- [PROBLEM DESCRIPTION]
Convert the material from the line containing "Enlarge the attached banquet hall photo" through the line containing "Action: click(x=358, y=47)" into a two-column CSV with the headers instruction and response. Give one row for each item, with its text and its answer each in a single quoted field and line breaks replaced by spaces.
[Begin RECORDED DATA]
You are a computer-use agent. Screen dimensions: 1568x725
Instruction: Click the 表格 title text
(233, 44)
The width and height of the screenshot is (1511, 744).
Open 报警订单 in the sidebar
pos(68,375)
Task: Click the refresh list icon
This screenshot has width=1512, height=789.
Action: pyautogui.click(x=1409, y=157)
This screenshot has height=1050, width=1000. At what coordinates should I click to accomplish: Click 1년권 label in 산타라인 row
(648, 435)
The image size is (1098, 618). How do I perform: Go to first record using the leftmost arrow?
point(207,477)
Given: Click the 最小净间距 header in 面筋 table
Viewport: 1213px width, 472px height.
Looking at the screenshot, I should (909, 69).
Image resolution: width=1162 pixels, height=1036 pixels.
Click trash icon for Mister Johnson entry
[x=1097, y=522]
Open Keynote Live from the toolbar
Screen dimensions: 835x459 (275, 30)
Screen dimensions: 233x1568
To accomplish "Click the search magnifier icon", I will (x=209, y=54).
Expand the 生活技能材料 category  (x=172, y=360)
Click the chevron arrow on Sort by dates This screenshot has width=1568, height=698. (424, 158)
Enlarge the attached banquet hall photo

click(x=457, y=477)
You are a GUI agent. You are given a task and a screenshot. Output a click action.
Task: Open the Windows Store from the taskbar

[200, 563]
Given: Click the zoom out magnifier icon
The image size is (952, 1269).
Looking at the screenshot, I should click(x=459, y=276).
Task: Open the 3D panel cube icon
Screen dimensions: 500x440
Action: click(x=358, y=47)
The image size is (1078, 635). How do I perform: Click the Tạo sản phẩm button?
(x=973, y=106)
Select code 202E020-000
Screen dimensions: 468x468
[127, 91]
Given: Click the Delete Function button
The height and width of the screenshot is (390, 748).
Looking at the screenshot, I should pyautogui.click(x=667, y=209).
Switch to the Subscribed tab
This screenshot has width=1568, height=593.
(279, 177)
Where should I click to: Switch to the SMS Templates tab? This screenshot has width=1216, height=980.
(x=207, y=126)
[End RECORDED DATA]
- [RESPONSE TO THE TASK]
instruction,response
"Enlarge the attached banquet hall photo","click(x=457, y=477)"
"You are a GUI agent. You are given a task and a screenshot. Output a click action. Task: Open the Windows Store from the taskbar","[200, 563]"
"Given: Click the zoom out magnifier icon The image size is (952, 1269).","Looking at the screenshot, I should click(x=459, y=276)."
"Task: Open the 3D panel cube icon Screen dimensions: 500x440","Action: click(x=358, y=47)"